Published 10 August 2010

Inflation expectations are critical for investors considering inflation-linked bonds as a hedge against the effect of rising prices.

For example, the current yield on 10 years index-linked UK government bonds is 0.9%, compared to a yield of 3.3% on 10-year nominal bonds.

This shows that the market expects inflation to be 2.4% – the difference between the two rates. So investors with expectations that inflation will be above 2.4% should buy index-linked bonds, while those who expect inflation to be below that level should hold nominal bonds.

However, short-term inflation in the UK is currently at around 5%, according to the Retail Prices Index (RPI), or 3.2% according to the Consumer Price Index (CPI).

The difference between the indices is partly due to the greater weight that RPI gives to housing costs and partly due to calculation differences. While the two are closely correlated, CPI tends to produce a lower number, which is why the coalition Government wants to switch to it for index-linking public and private sector pensions.

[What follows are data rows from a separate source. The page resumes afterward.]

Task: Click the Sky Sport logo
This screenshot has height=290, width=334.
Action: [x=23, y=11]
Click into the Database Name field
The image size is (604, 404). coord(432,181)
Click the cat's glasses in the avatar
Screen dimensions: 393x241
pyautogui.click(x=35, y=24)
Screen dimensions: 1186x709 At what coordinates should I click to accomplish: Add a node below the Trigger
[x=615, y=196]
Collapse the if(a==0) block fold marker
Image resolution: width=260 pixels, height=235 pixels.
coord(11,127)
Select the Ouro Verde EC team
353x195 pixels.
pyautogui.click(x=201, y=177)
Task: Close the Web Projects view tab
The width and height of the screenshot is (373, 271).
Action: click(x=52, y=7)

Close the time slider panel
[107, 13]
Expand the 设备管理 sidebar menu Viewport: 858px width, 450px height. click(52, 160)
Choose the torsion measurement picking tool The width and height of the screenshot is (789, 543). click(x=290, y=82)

Bond manager Pimco expects this change to reduce public sector pension liabilities by 10% and private sector liabilities by 5%; good news for companies and the Chancellor, if not so good for pensioners and scheme members.

Looking at the wider picture, it’s possible to ask if the market view of UK inflation at 2.4% is too low.

Many think that inflation is temporarily high, due to various one-off factors and that in time, spare economic capacity will damp it down.

On the other hand, some pundits believe low-interest rates and lax government policies will lead to inflation getting going, as it did in the 1970s. And inflation could be pushed up in the short-term by rising commodity prices caused by events such as poor harvests in Russia and elsewhere this year, or demand for better wages by Chinese factory workers.

But with a double-dip recession in the US and elsewhere now looking more likely and austerity policies being introduced by most European governments, inflation could be held at bay.

In which case, investors wishing to avoid the impact of inflation might well look beyond both the relatively low yields on index-linked and nominal bonds to consider a wider mix of assets.

Infrastructure and property are both being sold as offering hedges against inflation. If they can also provide capital gains then investors with a cautious outlook on inflation might find a place for them in their portfolios.

For bondholders such as pension funds, inflation expectations are a crucial aspect to consider when deciding whether to hold nominal or index-linked bonds.

In particular, bond investors need to differentiate between anticipated and unanticipated inflation.